Die große Mehrheit der Arche-Passagiere sind vom Aussterben bedrohte Nutztierrassen und Nutzpflanzenarten, die unter den gegenwärtigen ökonomischen Bedingungen bedeutungslos geworden sind. Ihre Qualitäten werden nicht geschätzt - wie ihr dicker Speckmantel und ihr mit regionalem Futter verbundenes langsames Wachstum (Buntes Bentheimer Schwein), ihre ursprüngliche züchterische Ausrichtung auf Milch und Fleisch (Murnau-Werdenfelser Rind, Hinterwälder Rind) oder ihre Formenvielfalt: kleine Varietäten fallen durch den Kartoffelvollernter (Bamberger Hörnla).

Die andere, kleinere Gruppe bilden handwerklich hergestellte Lebensmittel.
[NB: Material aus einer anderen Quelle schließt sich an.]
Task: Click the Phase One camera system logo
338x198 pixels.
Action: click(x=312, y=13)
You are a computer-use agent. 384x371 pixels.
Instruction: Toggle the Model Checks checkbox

Ostheimer Leberkäs wird von nur einer Metzgerei in Ostheim (Bayrische Rhön) traditionell hergestellt. Weißlacker ist der einzige nur im Allgäu vorkommende Käse. Würchwitzer Milbenkäse (Sachsen-Anhalt) hat eine lange Tradition, die fast schon vergessen war, ebenso der Nieheimer Käse. Das Filder-Spitzkraut ist wegen seiner Form mechanisch schwierig verwertbar und doch geschmacklich dem runden Weißkohl überlegen. Die Nordhessische Ahle Wurscht schließlich zählt zu der Gruppe von traditionellen Produkten, die durch zunehmende Industrialisierung der Fleischverarbeitung an sensorischer Qualität oftmals verloren hat. Ein durch Slow Food initiierter Förderverein arbeitet gegen diesen Trend.

Die Vielfalt, die sich in Geschmack, Aroma, Farbe und Form von Lebensmitteln sowie in Rezepten und Bräuchen manifestiert, ist Teil unseres kulturellen, sozialen und wirtschaftlichen Reichtums. Durch Projekte wie die Arche des Geschmacks will Slow Food unser wertvolles kulinarisches Erbe bewahren.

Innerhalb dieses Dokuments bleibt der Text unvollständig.